Empresas com até cinco anos de existência e facturação inferior a 3,5M USD ganham regime fiscal e administrativo simplificado. Moçambique ainda não tem equivalente.
A nova Lei das Startups angolana, aprovada em Março e em vigor desde Abril, define que empresas com até cinco anos de existência e facturação anual inferior a 3,5 milhões de dólares têm direito a regime fiscal especial, IRC reduzido a 5% (versus 25% padrão), simplificação de licenciamento, acesso preferencial a fundos públicos de inovação, e isenção parcial de contribuições para a segurança social no primeiro ano.
A medida é o tipo de instrumento jurídico que destrava ecossistemas. Israel, Estónia, Portugal, Cabo Verde, todos adoptaram variantes semelhantes nos últimos dez anos. Os resultados são, na maioria dos casos, positivos.
Lei das Startups em Angola: o que Diz a Lei Exactamente
Resumo dos pontos centrais. Definição de startup: empresa angolana ou estrangeira com presença em Angola, idade até 5 anos, facturação anual abaixo de 3,5 M USD, equipa máxima de 250 trabalhadores, e modelo de negócio com componente inovador (a ser avaliado por comissão técnica).
Benefícios fiscais: IRC a 5% (versus 25%), IRT reduzido para funcionários, isenção parcial de imposto industrial. Simplificação administrativa: registo em 72 horas (versus meses), licenciamento conjunto centralizado, dispensa de algumas autorizações em sectores não regulados. Acesso a financiamento: acesso preferencial a Fundo de Apoio à Inovação (FAI), com 30 milhões de dólares de dotação inicial. Visto especial: fundadores estrangeiros e trabalhadores qualificados obtêm visto Tech em 30 dias.
Por que Importa
A lei é importante por três razões. Primeiro, sinaliza priorização governamental. Em Angola, o sector tecnológico passou de “experimentação” a “prioridade económica oficial”. Os ministros relevantes têm metas, os fundos públicos têm rubricas dedicadas, e há comissão técnica multidisciplinar a avaliar candidaturas.
Segundo, baixa o custo de empreender. Em Angola pré-2026, montar startup tecnológica custava em média 8.000-12.000 USD em taxas, impostos e licenças nos primeiros 12 meses. Com a nova lei, o custo cai para 1.500-2.500 USD.

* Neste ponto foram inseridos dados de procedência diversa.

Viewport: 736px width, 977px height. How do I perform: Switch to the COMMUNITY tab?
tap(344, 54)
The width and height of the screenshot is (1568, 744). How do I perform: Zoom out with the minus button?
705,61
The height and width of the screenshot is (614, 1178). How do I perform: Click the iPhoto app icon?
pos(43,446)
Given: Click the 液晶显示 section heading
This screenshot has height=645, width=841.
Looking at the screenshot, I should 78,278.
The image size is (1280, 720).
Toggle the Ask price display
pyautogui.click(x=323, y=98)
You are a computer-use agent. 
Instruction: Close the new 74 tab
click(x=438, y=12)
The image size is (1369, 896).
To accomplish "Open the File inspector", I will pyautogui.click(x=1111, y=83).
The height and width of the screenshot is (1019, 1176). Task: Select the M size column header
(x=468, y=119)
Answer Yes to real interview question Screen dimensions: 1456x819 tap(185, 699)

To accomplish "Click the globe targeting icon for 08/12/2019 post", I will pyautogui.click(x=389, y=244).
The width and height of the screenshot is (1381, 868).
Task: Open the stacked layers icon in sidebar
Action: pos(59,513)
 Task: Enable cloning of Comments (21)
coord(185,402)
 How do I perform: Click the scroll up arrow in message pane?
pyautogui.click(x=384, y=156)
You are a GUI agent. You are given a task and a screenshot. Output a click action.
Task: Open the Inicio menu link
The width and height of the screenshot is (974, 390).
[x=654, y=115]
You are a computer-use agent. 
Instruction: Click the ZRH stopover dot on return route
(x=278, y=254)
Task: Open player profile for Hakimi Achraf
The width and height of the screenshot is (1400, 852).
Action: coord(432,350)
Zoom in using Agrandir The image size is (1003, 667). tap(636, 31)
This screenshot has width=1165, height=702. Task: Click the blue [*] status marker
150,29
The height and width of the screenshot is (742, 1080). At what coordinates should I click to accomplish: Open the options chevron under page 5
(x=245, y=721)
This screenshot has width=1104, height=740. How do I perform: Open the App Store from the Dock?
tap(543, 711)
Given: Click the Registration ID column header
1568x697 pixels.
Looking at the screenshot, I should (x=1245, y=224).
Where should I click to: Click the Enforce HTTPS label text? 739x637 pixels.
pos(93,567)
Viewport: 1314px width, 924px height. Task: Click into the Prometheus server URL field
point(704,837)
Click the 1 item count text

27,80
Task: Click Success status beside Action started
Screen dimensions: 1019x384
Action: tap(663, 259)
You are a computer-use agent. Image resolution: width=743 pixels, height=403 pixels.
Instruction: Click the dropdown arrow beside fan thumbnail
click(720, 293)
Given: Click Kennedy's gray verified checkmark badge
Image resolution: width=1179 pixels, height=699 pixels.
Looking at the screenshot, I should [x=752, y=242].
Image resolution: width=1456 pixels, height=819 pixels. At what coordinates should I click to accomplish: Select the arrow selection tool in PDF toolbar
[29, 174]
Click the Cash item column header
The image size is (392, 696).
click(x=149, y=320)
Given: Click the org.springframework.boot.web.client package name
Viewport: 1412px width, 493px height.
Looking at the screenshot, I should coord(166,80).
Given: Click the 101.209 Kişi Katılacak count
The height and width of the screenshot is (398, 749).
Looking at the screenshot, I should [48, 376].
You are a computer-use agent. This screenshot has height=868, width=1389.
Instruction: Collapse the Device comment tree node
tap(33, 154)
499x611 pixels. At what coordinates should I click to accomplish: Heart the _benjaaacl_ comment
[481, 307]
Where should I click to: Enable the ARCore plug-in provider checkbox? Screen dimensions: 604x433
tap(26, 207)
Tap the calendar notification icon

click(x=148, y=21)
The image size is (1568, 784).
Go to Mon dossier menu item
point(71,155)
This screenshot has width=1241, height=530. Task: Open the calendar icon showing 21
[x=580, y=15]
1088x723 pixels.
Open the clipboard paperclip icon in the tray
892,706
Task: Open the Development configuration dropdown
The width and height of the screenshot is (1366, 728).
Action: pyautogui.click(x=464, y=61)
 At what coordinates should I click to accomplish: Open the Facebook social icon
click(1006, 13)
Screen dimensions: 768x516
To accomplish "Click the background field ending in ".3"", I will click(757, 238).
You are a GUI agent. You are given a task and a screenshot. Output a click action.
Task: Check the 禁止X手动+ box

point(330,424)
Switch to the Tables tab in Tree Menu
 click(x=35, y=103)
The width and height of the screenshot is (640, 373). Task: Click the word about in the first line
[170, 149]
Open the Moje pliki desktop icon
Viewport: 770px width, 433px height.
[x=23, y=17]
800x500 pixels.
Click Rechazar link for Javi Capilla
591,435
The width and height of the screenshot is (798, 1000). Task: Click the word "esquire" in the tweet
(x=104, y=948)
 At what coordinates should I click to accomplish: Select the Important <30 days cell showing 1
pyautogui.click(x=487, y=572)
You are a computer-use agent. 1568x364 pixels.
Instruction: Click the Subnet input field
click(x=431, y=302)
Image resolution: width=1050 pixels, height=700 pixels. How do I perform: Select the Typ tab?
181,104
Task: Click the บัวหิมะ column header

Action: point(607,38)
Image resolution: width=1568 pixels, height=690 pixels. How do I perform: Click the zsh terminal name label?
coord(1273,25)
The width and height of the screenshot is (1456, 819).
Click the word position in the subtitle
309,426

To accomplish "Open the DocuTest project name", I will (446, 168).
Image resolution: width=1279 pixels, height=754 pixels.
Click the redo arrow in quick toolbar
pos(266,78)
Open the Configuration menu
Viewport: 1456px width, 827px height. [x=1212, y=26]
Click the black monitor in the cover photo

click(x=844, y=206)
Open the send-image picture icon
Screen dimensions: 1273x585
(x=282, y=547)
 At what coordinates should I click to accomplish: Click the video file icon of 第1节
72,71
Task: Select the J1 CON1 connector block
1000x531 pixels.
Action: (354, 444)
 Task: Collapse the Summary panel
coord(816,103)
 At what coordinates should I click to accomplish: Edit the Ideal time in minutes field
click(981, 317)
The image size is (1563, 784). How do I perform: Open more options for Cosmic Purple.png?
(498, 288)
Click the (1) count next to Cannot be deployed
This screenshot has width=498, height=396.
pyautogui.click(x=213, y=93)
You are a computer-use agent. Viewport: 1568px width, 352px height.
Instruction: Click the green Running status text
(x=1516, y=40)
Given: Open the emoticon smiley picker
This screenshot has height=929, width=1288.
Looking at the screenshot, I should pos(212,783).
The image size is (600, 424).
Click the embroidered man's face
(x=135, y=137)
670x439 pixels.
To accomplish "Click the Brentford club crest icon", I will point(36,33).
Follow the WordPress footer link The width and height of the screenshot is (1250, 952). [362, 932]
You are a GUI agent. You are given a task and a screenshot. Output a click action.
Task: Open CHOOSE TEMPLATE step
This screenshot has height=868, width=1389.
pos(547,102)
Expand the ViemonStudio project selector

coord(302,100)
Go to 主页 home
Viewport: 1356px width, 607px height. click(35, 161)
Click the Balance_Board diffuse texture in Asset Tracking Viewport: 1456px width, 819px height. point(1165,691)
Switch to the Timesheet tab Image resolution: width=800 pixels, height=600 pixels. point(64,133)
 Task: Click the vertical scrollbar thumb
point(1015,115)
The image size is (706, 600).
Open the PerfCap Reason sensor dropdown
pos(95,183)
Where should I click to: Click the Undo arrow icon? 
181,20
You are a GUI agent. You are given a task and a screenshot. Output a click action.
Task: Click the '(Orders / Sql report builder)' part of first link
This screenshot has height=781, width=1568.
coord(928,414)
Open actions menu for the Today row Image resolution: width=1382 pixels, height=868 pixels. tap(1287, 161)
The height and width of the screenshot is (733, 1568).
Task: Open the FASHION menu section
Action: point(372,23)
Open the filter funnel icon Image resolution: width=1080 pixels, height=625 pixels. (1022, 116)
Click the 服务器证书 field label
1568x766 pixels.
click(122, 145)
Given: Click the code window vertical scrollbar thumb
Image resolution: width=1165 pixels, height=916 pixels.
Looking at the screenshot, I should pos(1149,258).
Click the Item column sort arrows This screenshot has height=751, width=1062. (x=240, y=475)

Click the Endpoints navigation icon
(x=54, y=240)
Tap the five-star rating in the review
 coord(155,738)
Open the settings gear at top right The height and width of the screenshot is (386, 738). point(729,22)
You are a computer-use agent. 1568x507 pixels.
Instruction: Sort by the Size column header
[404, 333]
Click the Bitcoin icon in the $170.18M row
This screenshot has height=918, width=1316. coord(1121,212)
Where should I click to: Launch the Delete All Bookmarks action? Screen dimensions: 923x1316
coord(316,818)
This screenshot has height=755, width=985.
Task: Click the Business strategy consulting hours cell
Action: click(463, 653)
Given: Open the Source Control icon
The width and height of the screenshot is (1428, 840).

Terceiro, atrai talento internacional. O Visto Tech permite a fundadores estrangeiros estabelecer-se em Luanda com facilidade similar à de Portugal ou Estónia. Já há registos de empreendedores brasileiros e nigerianos a explorar o mercado angolano.
A Diferença com Moçambique
Em Moçambique, não existe equivalente. O empreendedor moçambicano que monte startup tecnológica enfrenta IRC padrão de 32% sobre lucros (não há regime startup), registo empresarial que pode demorar 4-8 semanas, licenciamento sectorial complexo, sem acesso preferencial a fundos públicos (o Fundo de Apoio à Pesquisa Aplicada existe mas é pequeno e desconhecido), e vistos para fundadores estrangeiros sujeitos a processo burocrático longo.
O resultado: fundadores moçambicanos que conseguem registam as empresas em Mauritius, em Delaware ou em Portugal, e operam em Moçambique como “filiais”. Isso significa que lucros, impostos sobre rendimentos e capital de risco fluem para outras jurisdições.
“Quando a lei sair, a diferença entre a maturidade dos dois mercados vai estreitar-se. Enquanto não sai, alarga.”
O que está em Discussão em Maputo
Há, oficialmente, anteprojecto de Lei das Startups moçambicana em circulação no Ministério das Ciência, Tecnologia e Ensino Superior. O documento está em consulta pública desde 2024. A expectativa inicial era de aprovação em 2025; já estamos em meio de 2026 e ainda não há lei.
As razões do atraso são, segundo conversas em corredores: resistência interna do Ministério das Finanças, preocupado com perda de receita; necessidade de articulação com outras leis (visto, licenciamento, propriedade intelectual); falta de pressão organizada do sector privado tecnológico moçambicano, ainda pouco coeso.
A solução passa por pressão coordenada, associações, empreendedores, academia, comunicação social, todos a empurrar na mesma direcção. A Lei das Startups não é favor a empreendedores. É investimento em economia futura. E Moçambique, claramente, precisa de investir em economia futura.